Massive-chinook-caught-on-a-spinner

Fishing a spinner too high in the water column and too fast is exactly how not to catch salmon with spinners.

We will break down exactly how to catch salmon with spinners and we will look at each method separately, although they have some common elements as well.

In both methods, your goal is to move the spinner through the water with the blade spinning as SLOOOWLY as possible. How fast your spinner is moving while doing this is largely irrelevant and more a function of the water speed you are fishing.

Example: Fishing a spinner slow enough to keep the blade just spinning/pulsating in still / frog water will require the spinner to be retrieved at a faster speed.

Fishing a spinner to spin slowly through fast-moving water requires that the spinner gets retrieved much more slowly.

Keys to “perceiving” spinner blade rotation speed

In both spinner fishing for salmon methods, you need a rod that “transmits” the vibration/pulsation of the spinner blade rotating around the spinner body.

Why is this so important?

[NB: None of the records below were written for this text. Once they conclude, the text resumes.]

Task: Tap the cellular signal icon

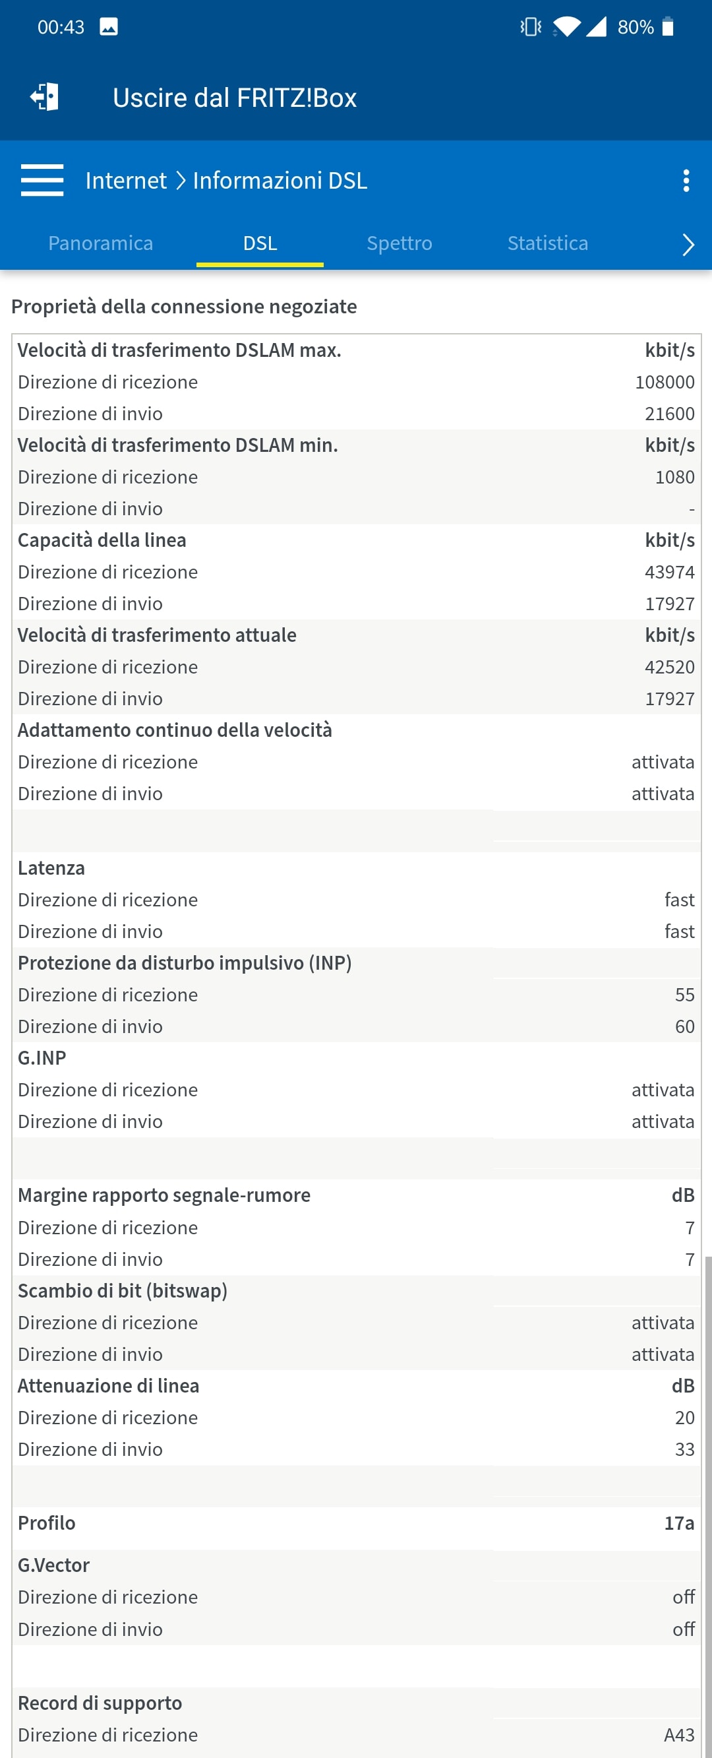Action: pyautogui.click(x=596, y=27)
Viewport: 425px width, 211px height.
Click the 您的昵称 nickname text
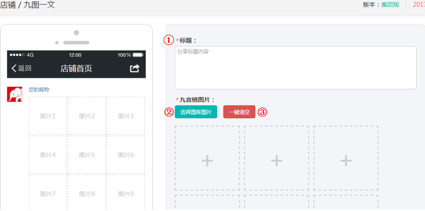tap(39, 90)
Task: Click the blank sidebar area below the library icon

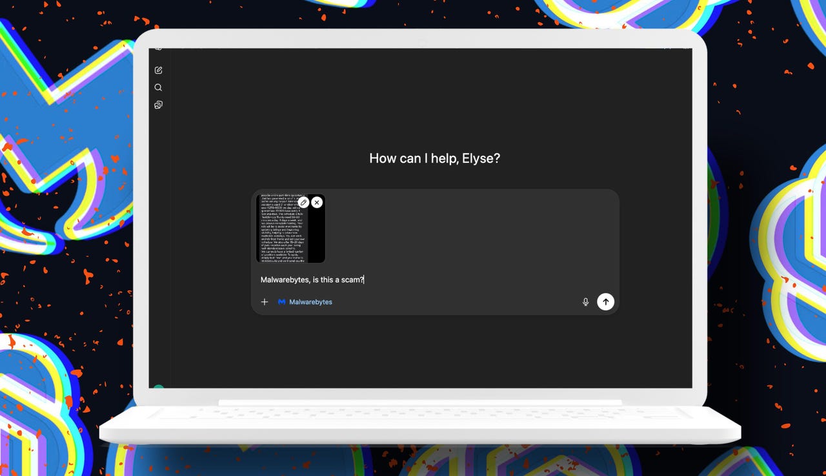Action: point(158,245)
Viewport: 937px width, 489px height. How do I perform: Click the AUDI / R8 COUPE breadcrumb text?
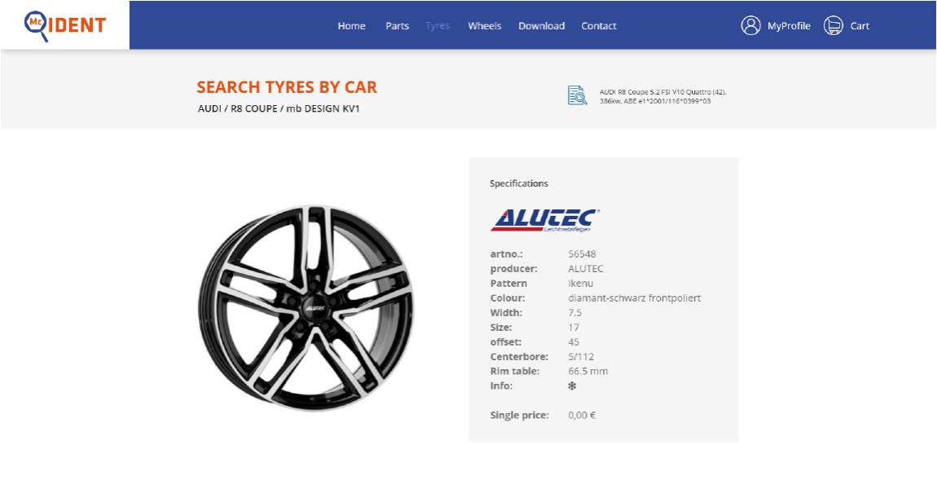click(278, 108)
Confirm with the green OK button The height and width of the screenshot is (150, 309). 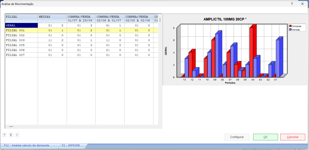[x=265, y=137]
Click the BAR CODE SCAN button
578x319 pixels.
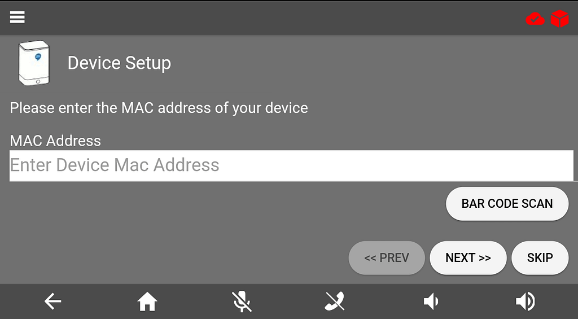tap(507, 204)
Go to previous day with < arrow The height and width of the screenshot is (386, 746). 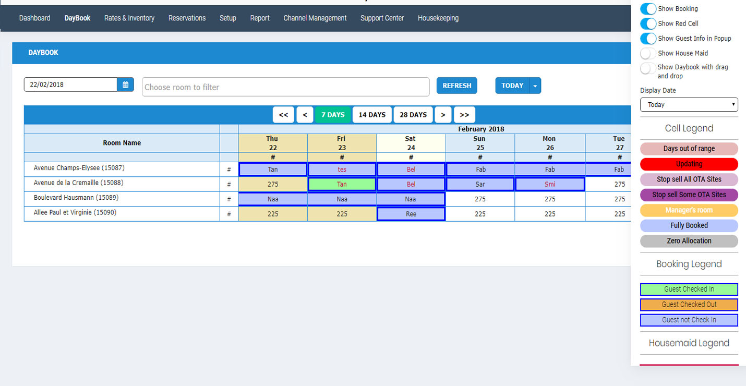pos(305,115)
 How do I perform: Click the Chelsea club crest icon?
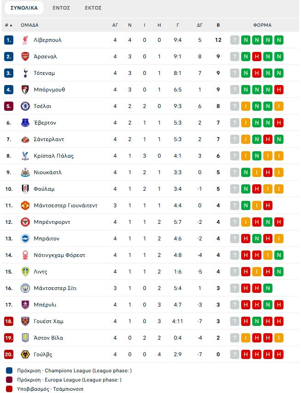tap(25, 106)
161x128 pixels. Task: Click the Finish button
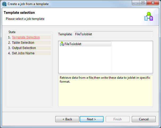tap(117, 119)
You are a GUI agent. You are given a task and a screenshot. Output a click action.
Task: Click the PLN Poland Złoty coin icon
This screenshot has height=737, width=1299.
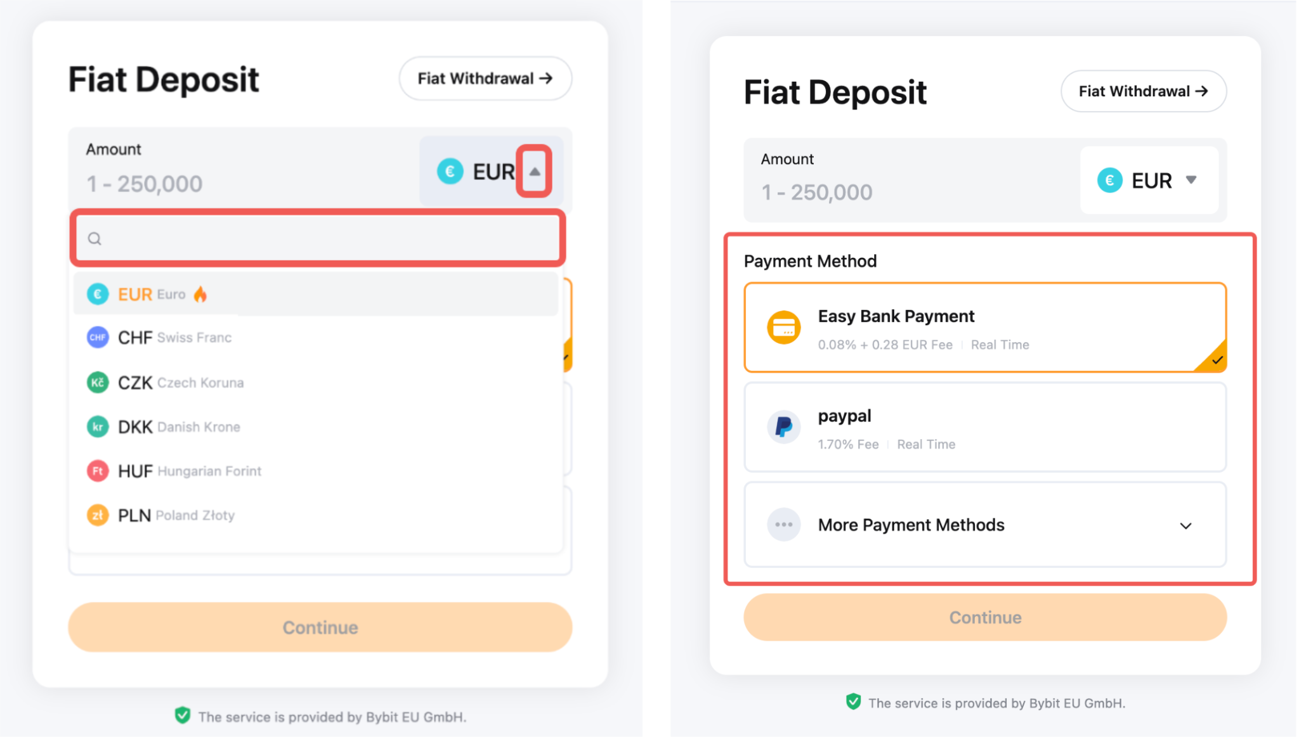click(98, 515)
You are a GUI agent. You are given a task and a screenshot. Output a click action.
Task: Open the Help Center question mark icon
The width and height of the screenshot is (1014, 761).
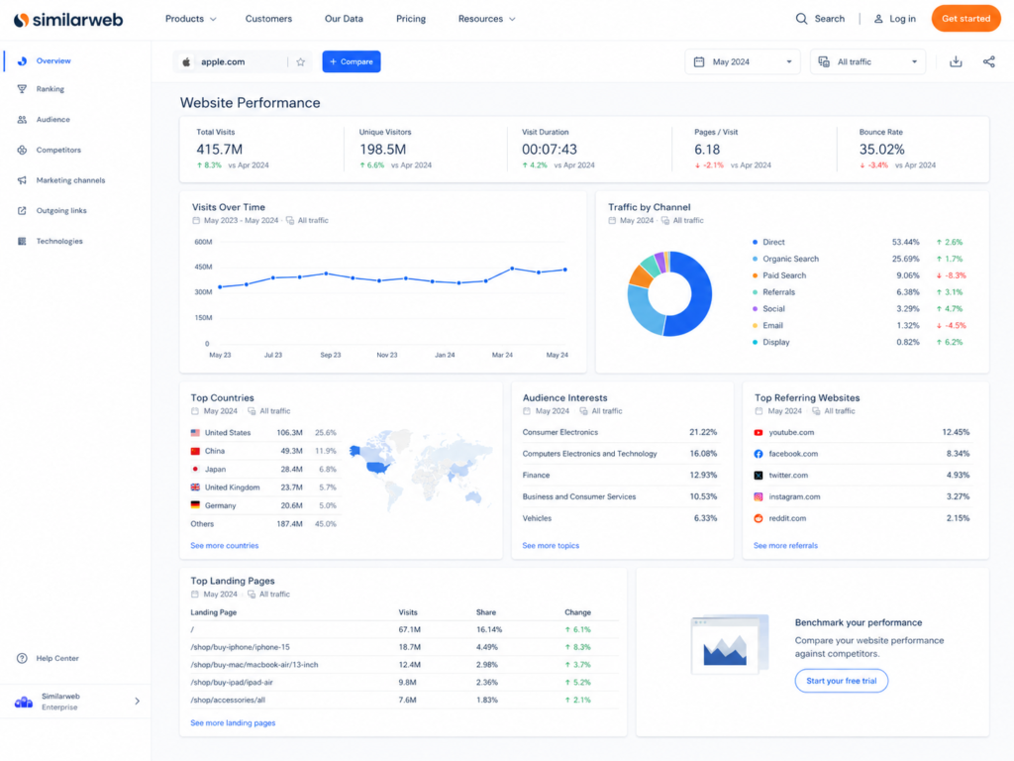[22, 658]
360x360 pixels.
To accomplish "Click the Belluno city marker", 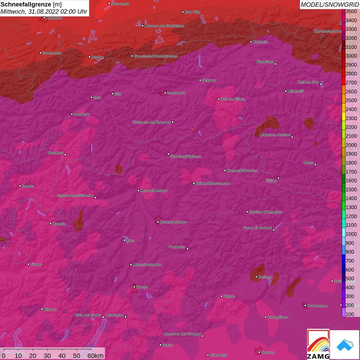I will coord(256,277).
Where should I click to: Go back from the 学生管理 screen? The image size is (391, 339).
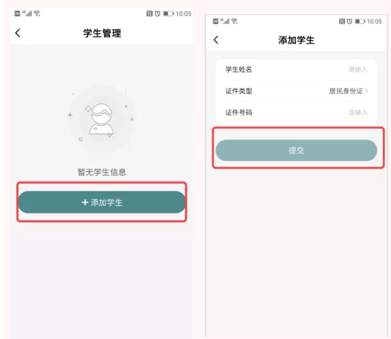[x=18, y=33]
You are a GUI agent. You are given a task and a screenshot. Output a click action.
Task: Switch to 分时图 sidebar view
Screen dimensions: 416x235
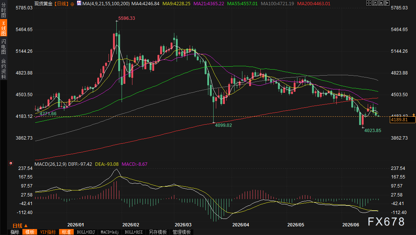click(x=3, y=10)
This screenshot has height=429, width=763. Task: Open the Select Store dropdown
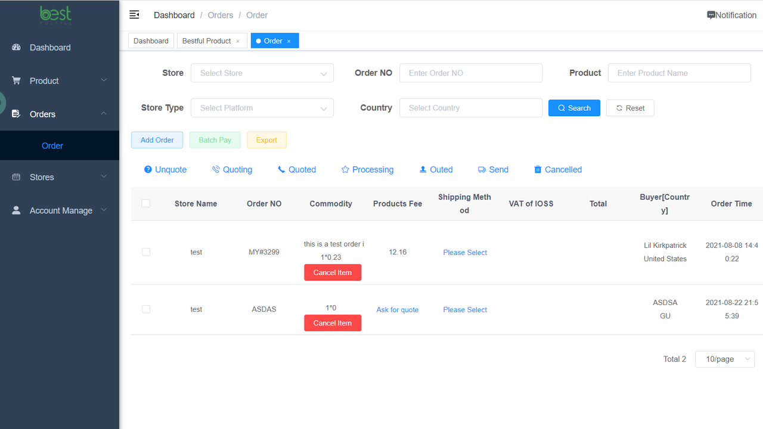pyautogui.click(x=262, y=73)
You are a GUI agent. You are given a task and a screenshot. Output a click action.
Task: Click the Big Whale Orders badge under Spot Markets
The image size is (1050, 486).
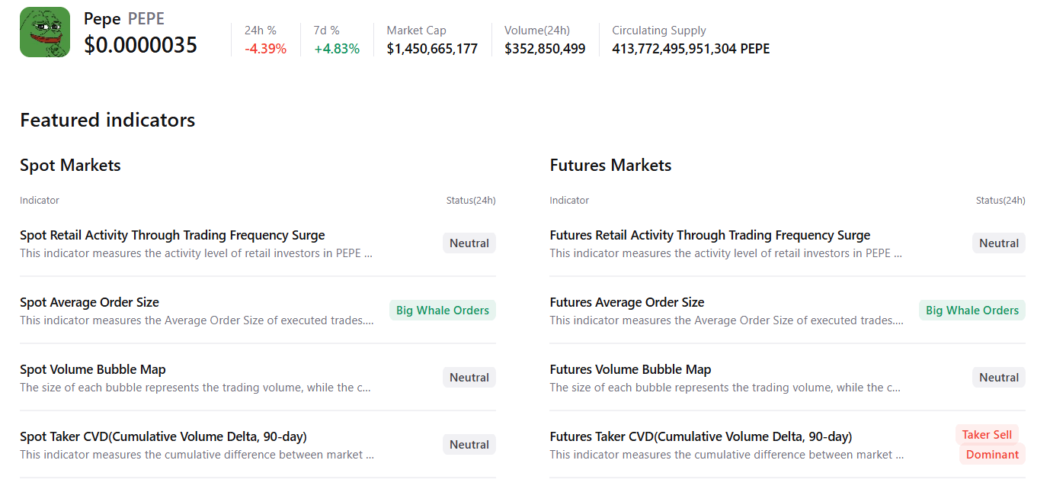pyautogui.click(x=443, y=311)
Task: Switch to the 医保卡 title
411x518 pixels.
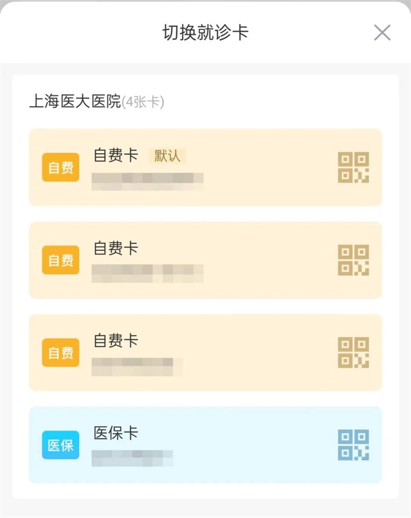Action: [x=116, y=433]
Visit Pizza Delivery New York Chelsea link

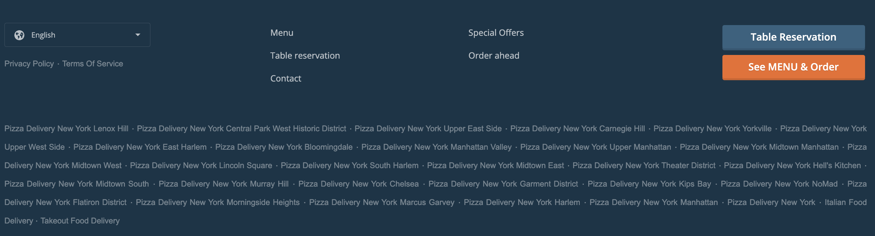359,184
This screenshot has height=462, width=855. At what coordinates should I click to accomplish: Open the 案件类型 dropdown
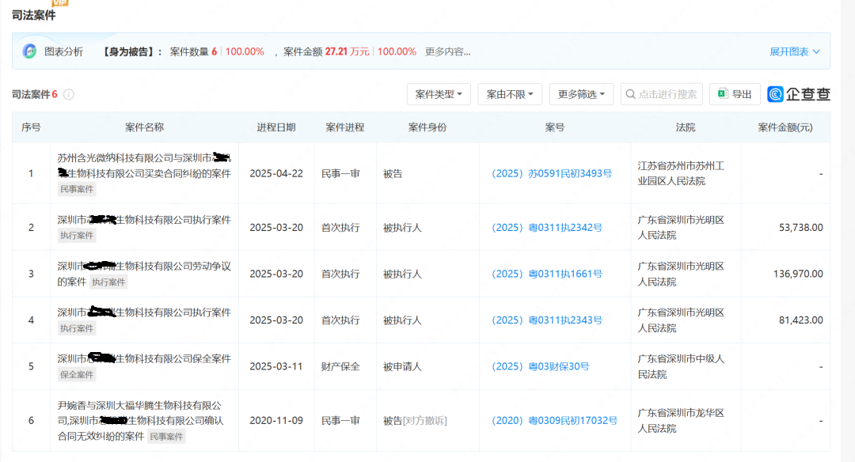[439, 94]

Because being able to visibly see or feel the pulsations on the rod tip is exactly how you tell how fast the spinner blade is spinning.

However you need to manipulate the spinner to keep the blade moving slowly, whether reeling faster, slower, or raising and lowering the rod tip, this is your first priority. Nothing else matters.

If your rod tip stops pulsating, it could be because the spinner blade is not rotating fast enough, or you may have hit a snag. Some spinner bites are also quite soft and the rod tip no longer pulsating will be your first clue.

Many spinner bites are vicious and obvious. The tug is the drug as they say, and it will only take one of these strikes to get you absolutely addicted to spinner fishing for salmon.

Green-silver heavy-bodied spinner homemade
Homemade heavy bodied spinner, size 3

Now let’s talk about heavy-bodied spinners first.

This is the classic spinner technique that most people think of. However, almost all spinners you buy in the stores are too light to really leverage this method correctly in the fast-moving rivers of the PNW.

I buy my own spinner part kits and make my own, for two reasons:

  1. I need heavier spinners to properly fish with this technique
  2. The heavy bodied spinner technique requires fishing your spinners in a way that will result in losing some. It’s harder to do that when you spent 7$ for the spinner vs 3$.

Spinner fishing has a level of art to it, so it can be difficult to describe exactly how to perform the technique.

Each stretch of water requires slightly different techniques. Here’s how the spinner cast typically goes:

Spinner fishing for salmon beginning of standard cast

I start by casting across and slightly upstream of my position. Allowing a few seconds for the spinner to sink.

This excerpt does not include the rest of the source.